THE DATA:
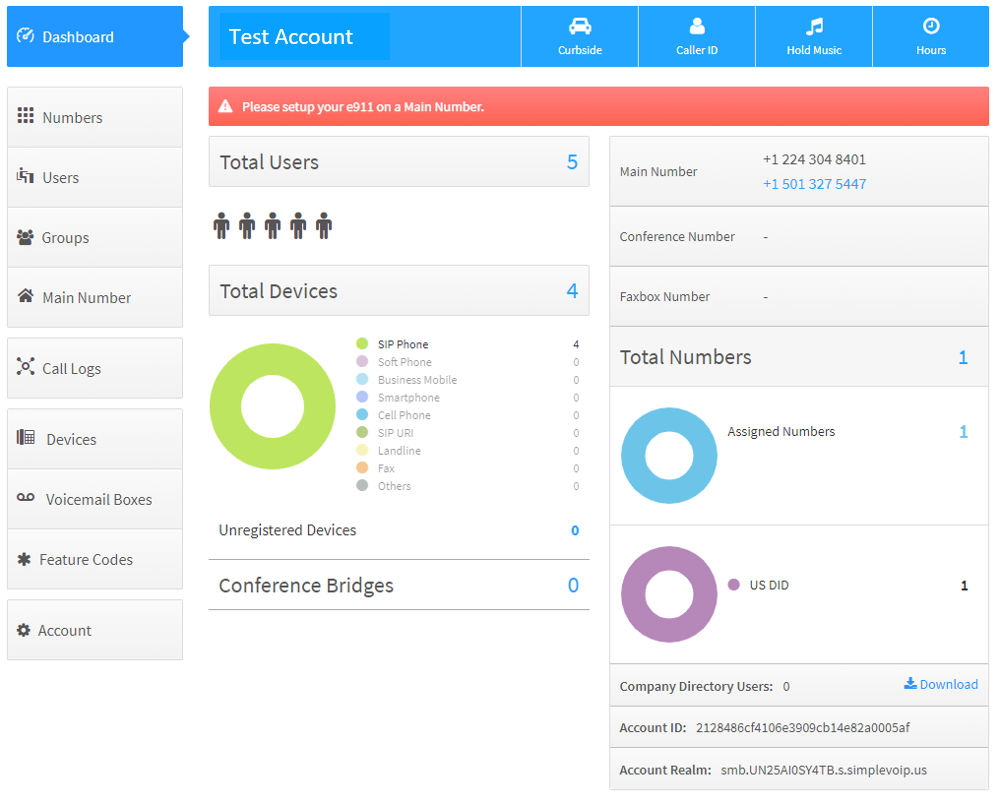This screenshot has width=998, height=798.
Task: Click the Hours clock icon
Action: (x=930, y=25)
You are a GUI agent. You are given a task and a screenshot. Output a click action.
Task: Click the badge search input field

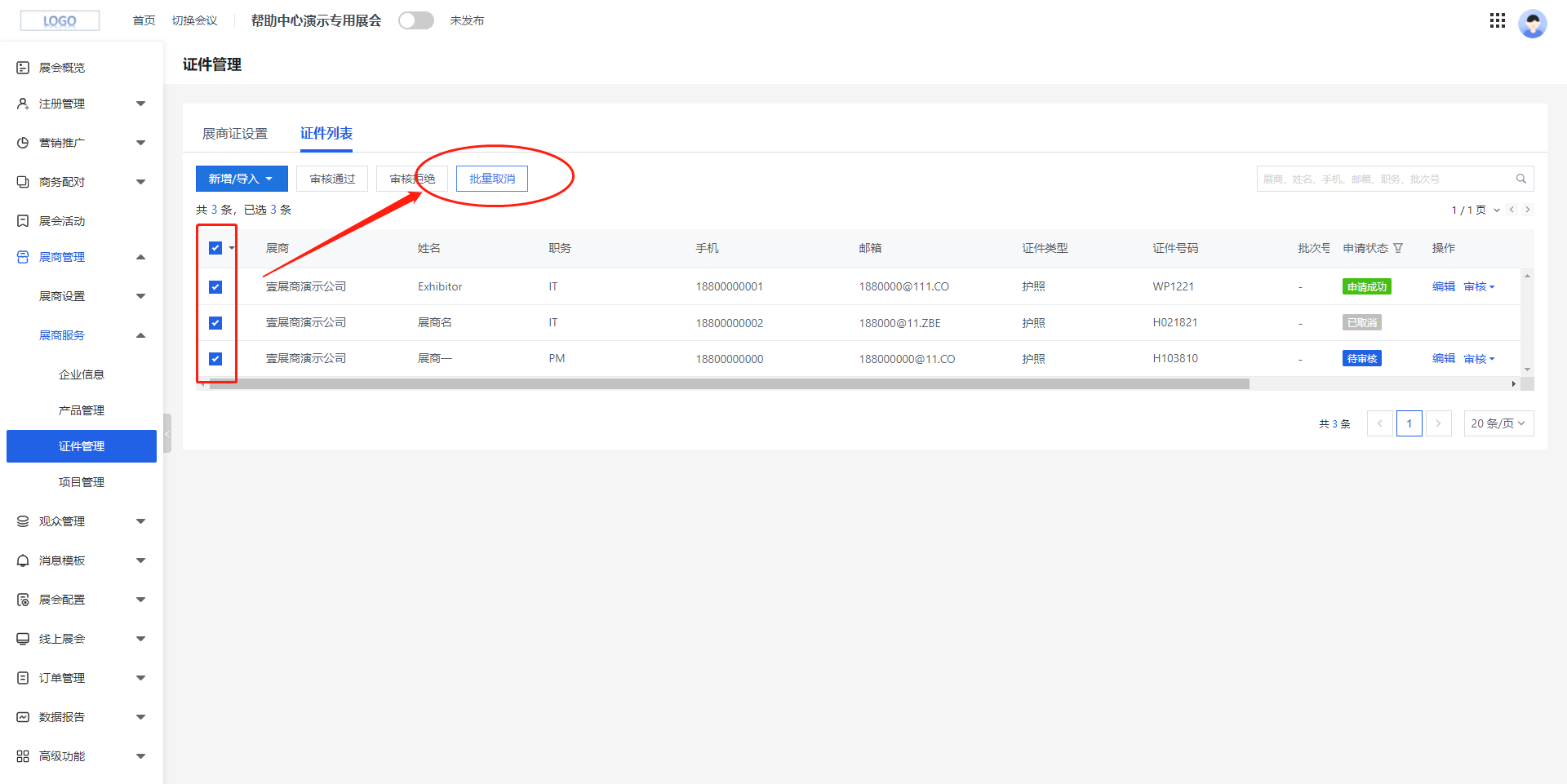pyautogui.click(x=1385, y=179)
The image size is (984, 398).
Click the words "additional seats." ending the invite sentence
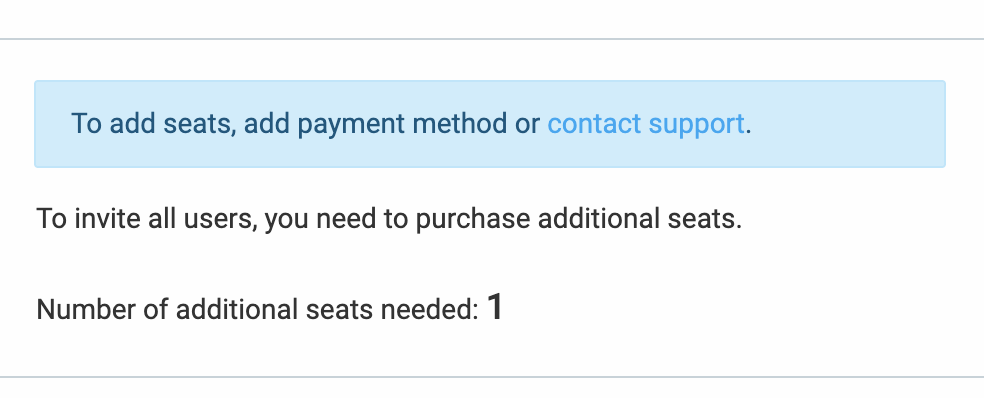point(640,219)
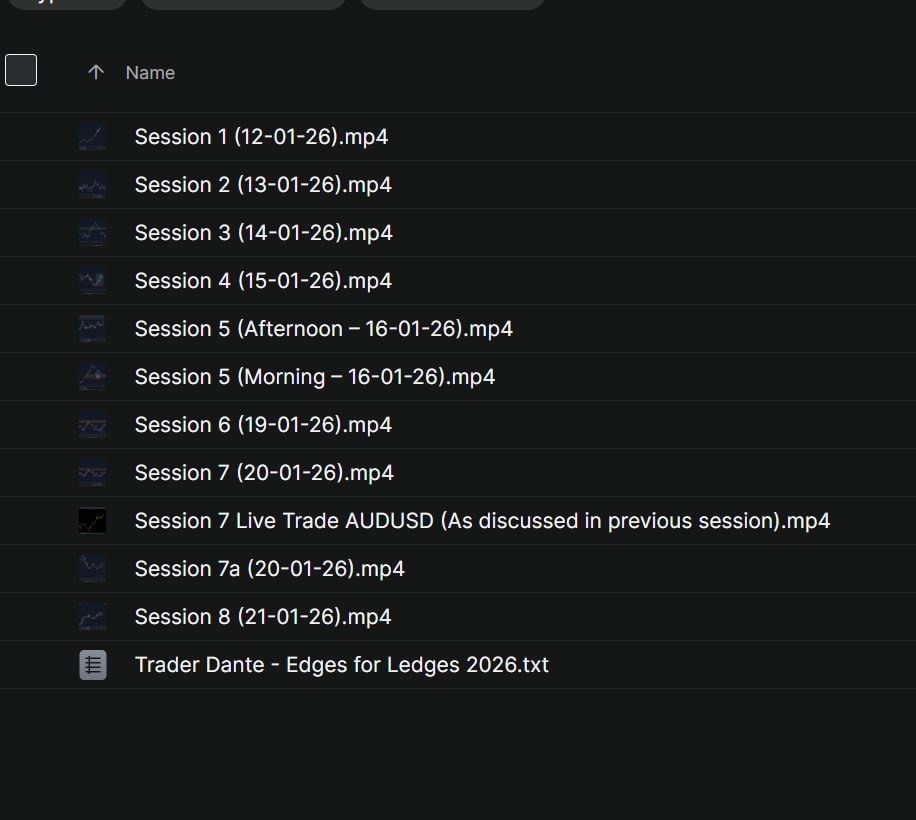
Task: Click Session 5 Afternoon video thumbnail icon
Action: (92, 329)
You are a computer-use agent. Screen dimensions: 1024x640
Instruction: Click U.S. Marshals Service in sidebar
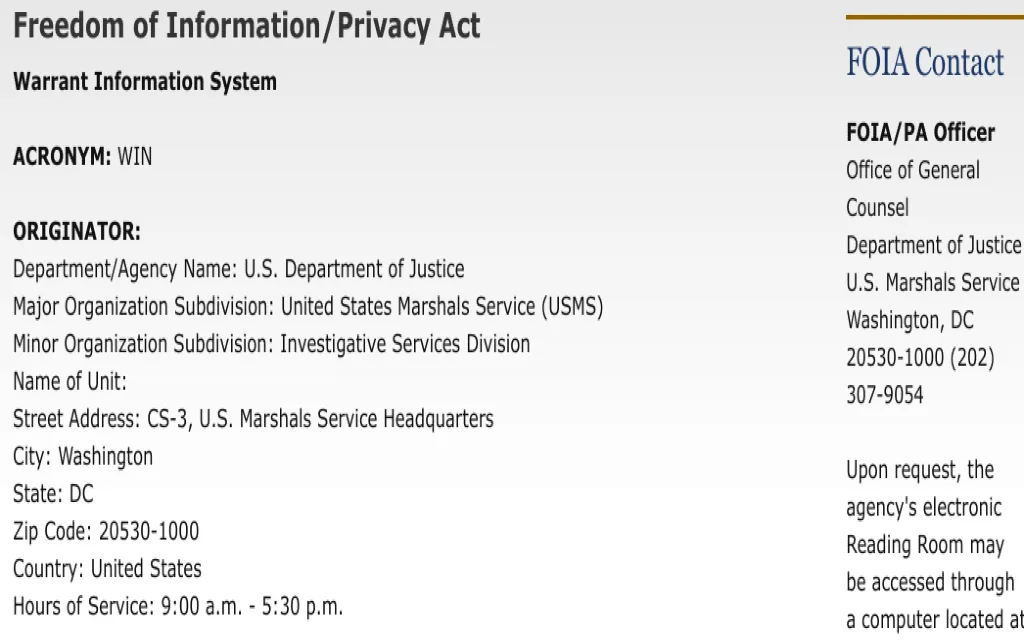933,283
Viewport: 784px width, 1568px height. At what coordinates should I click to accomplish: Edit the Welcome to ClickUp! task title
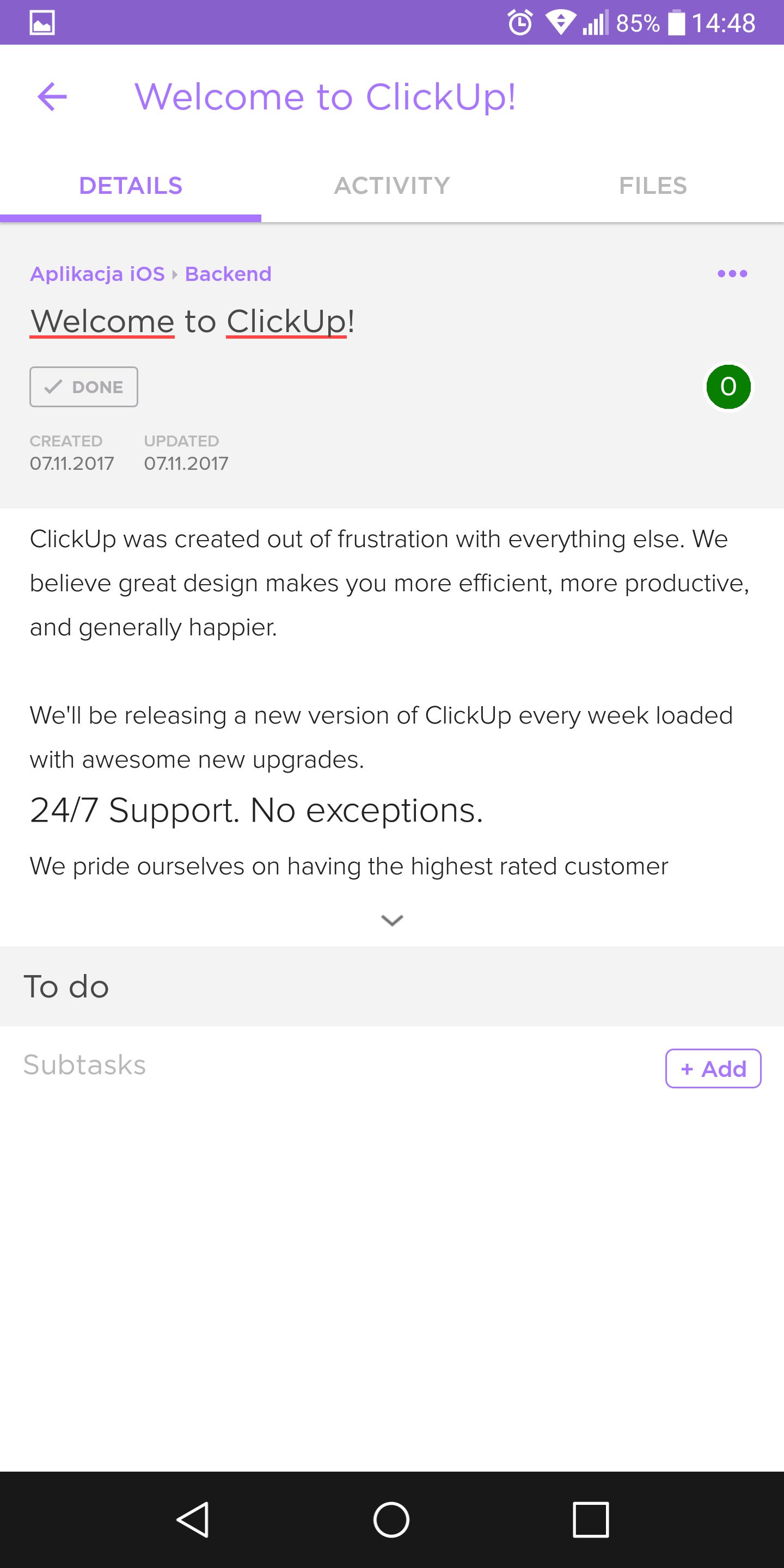pos(192,321)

ASSIGNMENT: What is needed is every line from the one with "You are a computer-use" to the final line of the listing above, set down exactly and with the pictures left out.

ANSWER FOR THIS EXERCISE:
You are a computer-use agent. Screen dimensions: 1024x640
Instruction: Click U.S. Marshals Service in sidebar
933,283
Viewport: 784px width, 1568px height. At what coordinates should I click to accomplish: Edit the Welcome to ClickUp! task title
pos(192,321)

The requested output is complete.